The results are in for the White House's latest effort to exploit terrorism for political gain: the era of Americans' fearing fear itself is over. By crying wolf about terrorism way too often, usually when a distraction is needed from bad news in Iraq, [President Bush] and his administration have long since become comedy fodder. June's scenario was particularly choice: as Baghdad imploded, Alberto Gonzales breathlessly unmasked a Miami terror cell plotting a "full ground war" and the destruction of the Sears Tower, even though the alleged cell had no concrete plans, no contacts with terrorist networks and no equipment, including boots. Dick Cheney...will always be the man who told us that Iraqis would greet our troops as liberators and that the insurgency was in its last throes in May 2005. The administration's constant refrain that Iraq is the "central front" in the war on terror is not only false but has now also backfired politically: only 9 percent in the CBS poll felt that our involvement in Iraq was helping decrease terrorism. As its fifth anniversary arrives, 9/11 itself has been dwarfed by the mayhem in Iraq, where more civilians are now killed per month than died in the attack on America. This country remains a country of the center, and opposition to the war in Iraq is now the center and...even the center right. It's hard to ignore the tragic reality that...botched American policy has strengthened Iran and Hezbollah and undermined Israel, and that our Department of Homeland Security is as ill-equipped now to prevent explosives (liquid or otherwise) in cargo as it was on 9/11.

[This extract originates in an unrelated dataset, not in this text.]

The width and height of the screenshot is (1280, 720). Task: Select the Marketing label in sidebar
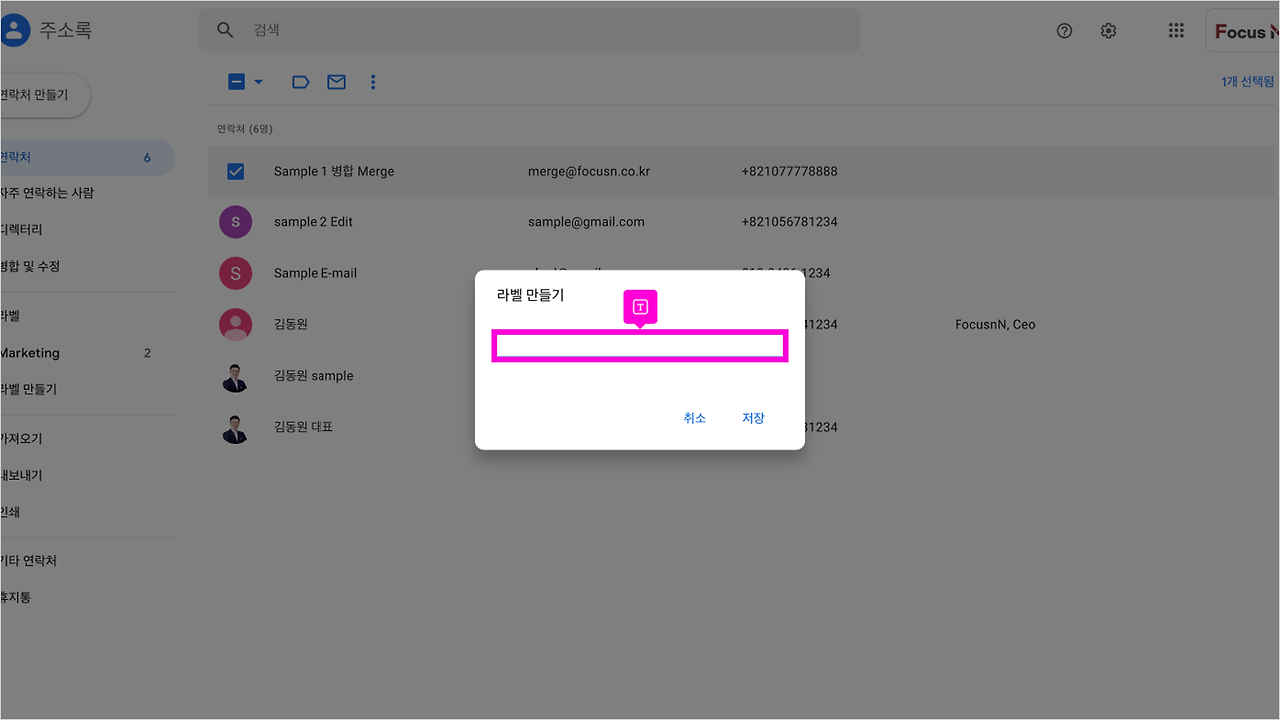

What was already expected to be a controversial documentary that charges that Osama bin Laden's top spy infiltrated three different branches of U.S. national security has gotten even hotter. Veteran investigative reporter Peter Lance call[ed] the TV documentary based on his book a whitewash. The documentary, Triple Cross, is scheduled to air on the National Geographic Channel Aug. 28, with Lance's book of the same name set for publication a few weeks later. But their accounts of the way bin Laden's master spy Ali A. Mohamed outwitted the CIA, the FBI and the U.S. Army may be overshadowed by the acrimonious war of words. National Geographic's producers at one point held back transcripts of interviews they were supposed to share with Lance, and still won't let him see the final documentary unless he signs what they call a "non-disparagment agreement." Mohamed turned up in FBI surveillance photos as early as 1989, training radical Muslims who would go on to...detonate a truck bomb at the World Trade Center. He not only avoided arrest, but managed to become an FBI informant at the same time he was smuggling bin Laden in and out of Afghanistan, writing most of the al Qaeda terrorist manual and helping plan attacks on American troops in Somalia and U.S. embassies in Africa. Finally arrested in 1998, Mohamed cut a deal with the Justice Department. His whereabouts remain shrouded in official secrecy. Lance, an Emmy winner who spent nine years as a producer-reporter at ABC, was one of the first journalists on the trail of the Mohamed story. "The FBI allowed the chief spy for al Qaeda to...plan the bombings of the embassies in Africa right under their noses.''
A special report in The New Yorker says the Bush administration was closely involved in the planning of Israel's retaliatory attacks against Hizbullah in Lebanon, and US officials hoped that by helping Israel destroy or disarm the militant Islamic group, it would make it easier for the US to launch a preemptive attack on Iran's nuclear facilities. The report, written by investigative journalist Seymour Hersh, who also helped break the story about abuses at the Abu Ghraib prison and in the 70s broke the story of the My Lai massacre in Vietnam, alleges Israeli officials travelled to Washington to talk to US officials, in particular Vice President Dick Cheney, about the plan. A Pentagon consultant said that the Bush White House "has been agitating for some time to find a reason for a pre-emptive blow against Hezbollah." CBS News reports that Israeli officials "fiercely denied" that it had sought a "greenlight" from Washington, and that it had no advance plan to attack Hizbullah. Yesterday Mr Hersh told CNN: "July was a pretext for a major offensive that had been in the works for a long time. They really want to go after Iran." Last month the San Francisco Chronicle reported that "Israel's military response...was unfolding according to a plan finalized more than a year ago". The report said that a senior Israeli army officer had been briefing diplomats, journalists and think-tanks for more than a year about the plan. It quoted Gerald Steinberg, professor of political science at [Israel's] Bar-Ilan University, who said: "Of all of Israel's wars since 1948, this was the one for which Israel was most prepared."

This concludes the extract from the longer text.